#### Task goal
Rewrite every line of the material below, requests included, with each coordinate in the answers multiplied by 1.45 and rounded to the nearest whole number, halves rounded up. Numbers in the requests stay as they are, and the pictures are left out.

#### Records from a dataset
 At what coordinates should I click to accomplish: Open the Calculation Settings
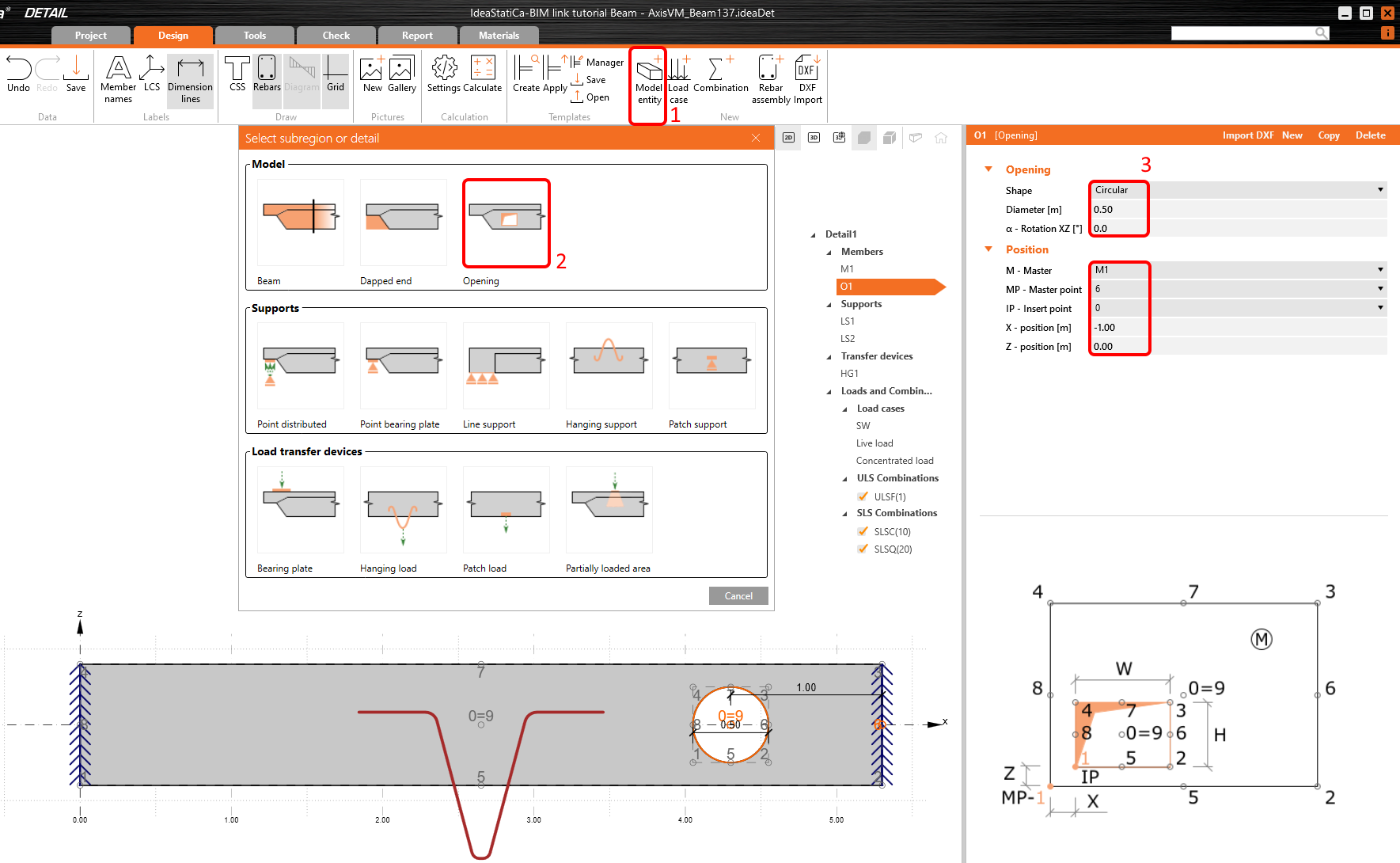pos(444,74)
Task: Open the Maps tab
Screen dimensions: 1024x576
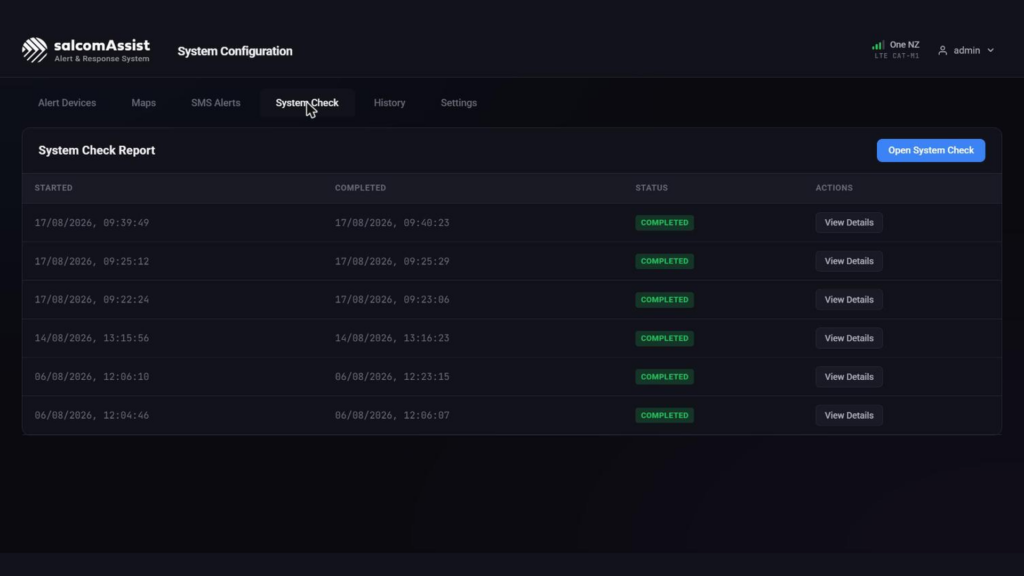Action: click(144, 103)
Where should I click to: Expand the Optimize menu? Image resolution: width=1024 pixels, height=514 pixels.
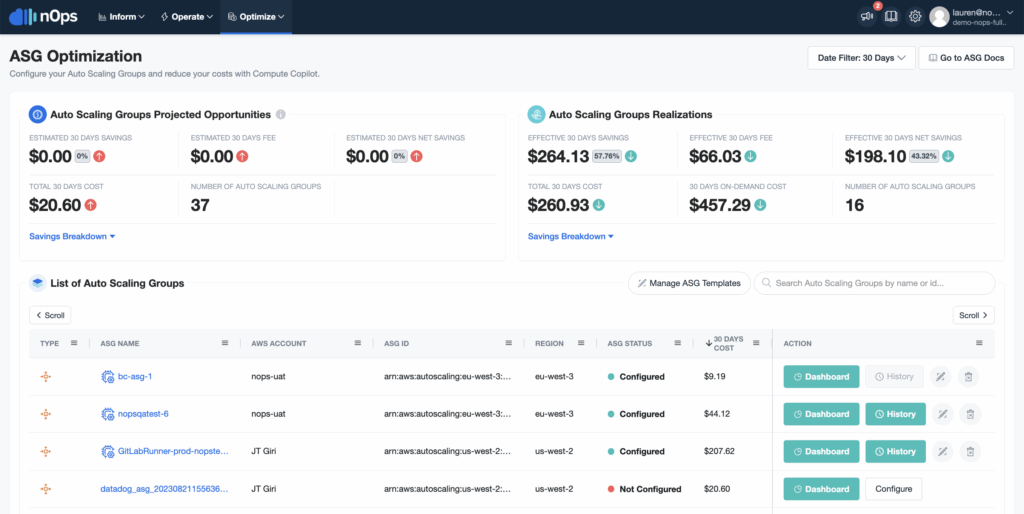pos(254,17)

#### Exercise answer
 At what coordinates should I click to accomplish: Open the Calculation Settings
pos(644,107)
Task: Open the Maps tab
Screen dimensions: 1024x576
Action: click(209, 149)
Where should I click to: Expand the Optimize menu? Image resolution: width=1024 pixels, height=514 pixels.
pos(368,25)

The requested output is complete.